### Your assignment:
Every line from the line containing "[Login with Apple] (796, 152)" to the end of the data must appear in the answer exactly as it appears there, and nothing else.

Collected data
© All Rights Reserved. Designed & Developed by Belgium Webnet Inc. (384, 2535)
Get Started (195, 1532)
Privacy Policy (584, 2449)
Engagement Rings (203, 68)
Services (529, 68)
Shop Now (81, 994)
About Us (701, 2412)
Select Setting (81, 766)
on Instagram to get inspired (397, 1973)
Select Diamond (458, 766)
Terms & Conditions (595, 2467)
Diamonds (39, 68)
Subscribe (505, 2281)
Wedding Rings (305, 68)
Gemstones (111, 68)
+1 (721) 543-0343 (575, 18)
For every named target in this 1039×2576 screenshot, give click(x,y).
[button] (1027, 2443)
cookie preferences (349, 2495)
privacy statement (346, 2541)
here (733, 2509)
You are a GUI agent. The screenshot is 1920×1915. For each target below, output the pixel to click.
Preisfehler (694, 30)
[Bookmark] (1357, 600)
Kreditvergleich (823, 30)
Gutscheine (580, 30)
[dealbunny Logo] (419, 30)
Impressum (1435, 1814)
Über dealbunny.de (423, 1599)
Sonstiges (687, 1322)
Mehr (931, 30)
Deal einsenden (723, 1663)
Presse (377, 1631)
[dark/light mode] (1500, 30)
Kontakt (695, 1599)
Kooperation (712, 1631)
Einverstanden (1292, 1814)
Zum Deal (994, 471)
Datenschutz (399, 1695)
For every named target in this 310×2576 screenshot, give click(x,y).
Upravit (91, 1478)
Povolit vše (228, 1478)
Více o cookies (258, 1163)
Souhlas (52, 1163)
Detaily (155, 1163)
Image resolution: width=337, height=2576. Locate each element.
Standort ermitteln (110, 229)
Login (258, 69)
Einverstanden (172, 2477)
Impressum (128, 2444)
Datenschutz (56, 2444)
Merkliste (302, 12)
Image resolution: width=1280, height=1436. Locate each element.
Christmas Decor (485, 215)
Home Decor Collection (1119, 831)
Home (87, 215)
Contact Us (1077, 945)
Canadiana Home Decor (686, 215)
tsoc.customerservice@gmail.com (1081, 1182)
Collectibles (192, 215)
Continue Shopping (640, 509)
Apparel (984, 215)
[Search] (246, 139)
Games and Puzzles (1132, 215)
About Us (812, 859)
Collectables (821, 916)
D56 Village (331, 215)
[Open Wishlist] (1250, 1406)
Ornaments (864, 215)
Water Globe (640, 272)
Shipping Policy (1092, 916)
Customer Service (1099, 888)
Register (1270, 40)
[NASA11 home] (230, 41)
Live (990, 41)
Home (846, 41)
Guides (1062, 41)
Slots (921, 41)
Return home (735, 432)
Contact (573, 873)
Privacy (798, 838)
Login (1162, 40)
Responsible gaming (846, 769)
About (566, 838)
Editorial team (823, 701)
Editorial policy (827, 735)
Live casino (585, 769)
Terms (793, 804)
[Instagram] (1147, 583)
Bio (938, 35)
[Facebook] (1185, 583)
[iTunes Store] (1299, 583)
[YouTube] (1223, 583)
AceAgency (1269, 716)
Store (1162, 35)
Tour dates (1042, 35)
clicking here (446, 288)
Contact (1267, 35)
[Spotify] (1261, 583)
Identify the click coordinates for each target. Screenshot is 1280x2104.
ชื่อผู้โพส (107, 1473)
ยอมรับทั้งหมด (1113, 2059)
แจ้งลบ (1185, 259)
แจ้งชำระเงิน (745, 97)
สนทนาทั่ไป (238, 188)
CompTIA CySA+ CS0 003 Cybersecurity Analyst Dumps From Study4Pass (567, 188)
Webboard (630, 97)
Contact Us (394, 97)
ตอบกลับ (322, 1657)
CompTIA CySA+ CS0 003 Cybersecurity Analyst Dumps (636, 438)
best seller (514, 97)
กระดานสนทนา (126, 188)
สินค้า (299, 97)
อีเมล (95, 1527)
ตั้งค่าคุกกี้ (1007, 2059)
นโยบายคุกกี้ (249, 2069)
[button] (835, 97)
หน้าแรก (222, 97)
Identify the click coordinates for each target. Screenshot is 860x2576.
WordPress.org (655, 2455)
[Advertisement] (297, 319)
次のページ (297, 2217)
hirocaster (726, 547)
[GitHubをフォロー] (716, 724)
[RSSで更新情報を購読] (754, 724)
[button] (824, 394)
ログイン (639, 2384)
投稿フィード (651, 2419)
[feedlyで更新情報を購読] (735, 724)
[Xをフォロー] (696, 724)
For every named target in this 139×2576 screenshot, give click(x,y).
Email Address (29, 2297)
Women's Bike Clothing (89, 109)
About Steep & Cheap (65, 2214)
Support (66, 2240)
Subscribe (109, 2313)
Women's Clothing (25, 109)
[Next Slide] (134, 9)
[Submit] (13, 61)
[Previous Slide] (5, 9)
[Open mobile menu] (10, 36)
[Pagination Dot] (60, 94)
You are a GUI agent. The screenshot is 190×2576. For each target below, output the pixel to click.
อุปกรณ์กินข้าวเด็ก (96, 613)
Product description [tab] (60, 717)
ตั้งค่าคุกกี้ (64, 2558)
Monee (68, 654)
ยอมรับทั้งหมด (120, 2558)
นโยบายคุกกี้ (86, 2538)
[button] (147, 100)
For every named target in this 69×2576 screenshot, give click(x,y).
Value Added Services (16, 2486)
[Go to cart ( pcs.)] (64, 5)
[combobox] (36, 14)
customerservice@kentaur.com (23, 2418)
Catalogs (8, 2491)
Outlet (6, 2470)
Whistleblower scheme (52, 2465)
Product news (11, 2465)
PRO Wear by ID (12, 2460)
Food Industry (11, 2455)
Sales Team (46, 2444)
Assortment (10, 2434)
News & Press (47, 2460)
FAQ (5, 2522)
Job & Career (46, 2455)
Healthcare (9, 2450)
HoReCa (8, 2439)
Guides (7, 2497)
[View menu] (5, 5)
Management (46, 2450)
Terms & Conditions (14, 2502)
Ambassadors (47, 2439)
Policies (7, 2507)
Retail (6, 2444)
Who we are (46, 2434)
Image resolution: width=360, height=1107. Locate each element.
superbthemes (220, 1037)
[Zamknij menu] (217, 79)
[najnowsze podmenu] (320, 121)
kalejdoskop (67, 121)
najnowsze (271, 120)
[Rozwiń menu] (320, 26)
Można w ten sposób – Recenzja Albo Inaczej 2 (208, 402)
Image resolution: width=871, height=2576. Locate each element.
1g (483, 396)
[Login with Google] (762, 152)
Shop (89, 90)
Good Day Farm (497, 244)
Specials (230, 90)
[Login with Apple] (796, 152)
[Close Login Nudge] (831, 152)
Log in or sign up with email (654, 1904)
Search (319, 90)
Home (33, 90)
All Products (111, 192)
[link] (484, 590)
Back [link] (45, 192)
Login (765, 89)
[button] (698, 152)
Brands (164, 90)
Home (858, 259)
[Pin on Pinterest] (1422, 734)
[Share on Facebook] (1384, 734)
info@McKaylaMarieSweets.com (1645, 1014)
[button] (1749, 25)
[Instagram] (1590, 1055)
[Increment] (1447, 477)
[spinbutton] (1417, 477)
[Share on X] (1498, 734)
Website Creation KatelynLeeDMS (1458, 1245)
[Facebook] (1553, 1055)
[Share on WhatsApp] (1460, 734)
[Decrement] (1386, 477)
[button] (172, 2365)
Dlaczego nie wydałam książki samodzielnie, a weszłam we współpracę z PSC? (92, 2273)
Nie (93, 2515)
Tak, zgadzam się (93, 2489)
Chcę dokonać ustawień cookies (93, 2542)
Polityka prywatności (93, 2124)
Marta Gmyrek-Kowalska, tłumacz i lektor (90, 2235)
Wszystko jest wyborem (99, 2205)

### Finished exercise:
[Login with Apple] (796, 152)
[Close Login Nudge] (831, 152)
Log in or sign up with email (654, 1904)
Search (319, 90)
Home (33, 90)
All Products (111, 192)
[link] (484, 590)
Back [link] (45, 192)
Login (765, 89)
[button] (698, 152)
Brands (164, 90)
Home (858, 259)
[Pin on Pinterest] (1422, 734)
[Share on Facebook] (1384, 734)
info@McKaylaMarieSweets.com (1645, 1014)
[button] (1749, 25)
[Instagram] (1590, 1055)
[Increment] (1447, 477)
[spinbutton] (1417, 477)
[Share on X] (1498, 734)
Website Creation KatelynLeeDMS (1458, 1245)
[Facebook] (1553, 1055)
[Share on WhatsApp] (1460, 734)
[Decrement] (1386, 477)
[button] (172, 2365)
Dlaczego nie wydałam książki samodzielnie, a weszłam we współpracę z PSC? (92, 2273)
Nie (93, 2515)
Tak, zgadzam się (93, 2489)
Chcę dokonać ustawień cookies (93, 2542)
Polityka prywatności (93, 2124)
Marta Gmyrek-Kowalska, tłumacz i lektor (90, 2235)
Wszystko jest wyborem (99, 2205)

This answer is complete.